Aim
Copy out every line of the listing below word for word, without changing anything.

[START]

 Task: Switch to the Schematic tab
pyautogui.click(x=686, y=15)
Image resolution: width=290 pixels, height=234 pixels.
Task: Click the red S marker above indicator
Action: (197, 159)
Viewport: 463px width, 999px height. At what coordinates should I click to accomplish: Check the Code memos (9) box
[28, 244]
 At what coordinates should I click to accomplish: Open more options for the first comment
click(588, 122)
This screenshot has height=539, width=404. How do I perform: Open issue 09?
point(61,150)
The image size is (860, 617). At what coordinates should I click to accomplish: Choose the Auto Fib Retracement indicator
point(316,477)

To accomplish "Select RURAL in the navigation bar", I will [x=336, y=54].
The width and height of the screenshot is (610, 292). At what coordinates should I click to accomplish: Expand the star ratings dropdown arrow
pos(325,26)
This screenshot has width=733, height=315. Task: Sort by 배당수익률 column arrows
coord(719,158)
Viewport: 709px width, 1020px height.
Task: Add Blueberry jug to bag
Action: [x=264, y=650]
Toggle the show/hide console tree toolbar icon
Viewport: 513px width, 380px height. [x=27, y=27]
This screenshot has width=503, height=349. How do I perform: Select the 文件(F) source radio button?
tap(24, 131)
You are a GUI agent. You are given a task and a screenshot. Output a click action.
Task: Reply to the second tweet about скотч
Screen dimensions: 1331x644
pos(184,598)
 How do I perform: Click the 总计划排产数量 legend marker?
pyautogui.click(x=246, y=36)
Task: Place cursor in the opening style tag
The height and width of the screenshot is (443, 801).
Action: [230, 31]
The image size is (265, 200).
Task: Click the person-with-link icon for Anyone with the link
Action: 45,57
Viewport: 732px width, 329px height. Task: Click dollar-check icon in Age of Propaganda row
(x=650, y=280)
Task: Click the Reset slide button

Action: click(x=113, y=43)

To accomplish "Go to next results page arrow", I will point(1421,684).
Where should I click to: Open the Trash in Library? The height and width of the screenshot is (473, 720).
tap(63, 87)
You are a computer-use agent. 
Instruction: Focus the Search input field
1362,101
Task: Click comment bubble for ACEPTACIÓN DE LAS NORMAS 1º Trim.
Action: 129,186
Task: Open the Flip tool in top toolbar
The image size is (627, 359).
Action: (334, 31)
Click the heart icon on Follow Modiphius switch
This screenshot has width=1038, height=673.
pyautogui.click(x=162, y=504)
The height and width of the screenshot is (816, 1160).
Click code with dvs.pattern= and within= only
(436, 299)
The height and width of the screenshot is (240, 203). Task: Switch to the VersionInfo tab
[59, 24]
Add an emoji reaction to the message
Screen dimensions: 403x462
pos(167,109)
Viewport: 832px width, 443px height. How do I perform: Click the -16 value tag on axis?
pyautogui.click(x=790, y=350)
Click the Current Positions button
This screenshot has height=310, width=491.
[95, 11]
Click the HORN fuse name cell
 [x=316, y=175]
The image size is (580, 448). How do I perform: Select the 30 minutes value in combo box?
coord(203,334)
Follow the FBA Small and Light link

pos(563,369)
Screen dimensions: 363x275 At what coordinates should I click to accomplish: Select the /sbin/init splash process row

[END]

Finished answer
 Task: Switch to the Schematic tab
pyautogui.click(x=686, y=15)
Image resolution: width=290 pixels, height=234 pixels.
Task: Click the red S marker above indicator
Action: (197, 159)
Viewport: 463px width, 999px height. At what coordinates should I click to accomplish: Check the Code memos (9) box
[28, 244]
 At what coordinates should I click to accomplish: Open more options for the first comment
click(588, 122)
This screenshot has height=539, width=404. How do I perform: Open issue 09?
point(61,150)
The image size is (860, 617). At what coordinates should I click to accomplish: Choose the Auto Fib Retracement indicator
point(316,477)

To accomplish "Select RURAL in the navigation bar", I will [x=336, y=54].
The width and height of the screenshot is (610, 292). At what coordinates should I click to accomplish: Expand the star ratings dropdown arrow
pos(325,26)
This screenshot has width=733, height=315. Task: Sort by 배당수익률 column arrows
coord(719,158)
Viewport: 709px width, 1020px height.
Task: Add Blueberry jug to bag
Action: [x=264, y=650]
Toggle the show/hide console tree toolbar icon
Viewport: 513px width, 380px height. [x=27, y=27]
This screenshot has width=503, height=349. How do I perform: Select the 文件(F) source radio button?
tap(24, 131)
You are a GUI agent. You are given a task and a screenshot. Output a click action.
Task: Reply to the second tweet about скотч
Screen dimensions: 1331x644
pos(184,598)
 How do I perform: Click the 总计划排产数量 legend marker?
pyautogui.click(x=246, y=36)
Task: Place cursor in the opening style tag
The height and width of the screenshot is (443, 801).
Action: [230, 31]
The image size is (265, 200).
Task: Click the person-with-link icon for Anyone with the link
Action: 45,57
Viewport: 732px width, 329px height. Task: Click dollar-check icon in Age of Propaganda row
(x=650, y=280)
Task: Click the Reset slide button

Action: click(x=113, y=43)

To accomplish "Go to next results page arrow", I will point(1421,684).
Where should I click to: Open the Trash in Library? The height and width of the screenshot is (473, 720).
tap(63, 87)
You are a computer-use agent. 
Instruction: Focus the Search input field
1362,101
Task: Click comment bubble for ACEPTACIÓN DE LAS NORMAS 1º Trim.
Action: 129,186
Task: Open the Flip tool in top toolbar
The image size is (627, 359).
Action: (334, 31)
Click the heart icon on Follow Modiphius switch
This screenshot has width=1038, height=673.
pyautogui.click(x=162, y=504)
The height and width of the screenshot is (816, 1160).
Click code with dvs.pattern= and within= only
(436, 299)
The height and width of the screenshot is (240, 203). Task: Switch to the VersionInfo tab
[59, 24]
Add an emoji reaction to the message
Screen dimensions: 403x462
pos(167,109)
Viewport: 832px width, 443px height. How do I perform: Click the -16 value tag on axis?
pyautogui.click(x=790, y=350)
Click the Current Positions button
This screenshot has height=310, width=491.
[95, 11]
Click the HORN fuse name cell
 [x=316, y=175]
The image size is (580, 448). How do I perform: Select the 30 minutes value in combo box?
coord(203,334)
Follow the FBA Small and Light link

pos(563,369)
Screen dimensions: 363x275 At what coordinates should I click to accomplish: Select the /sbin/init splash process row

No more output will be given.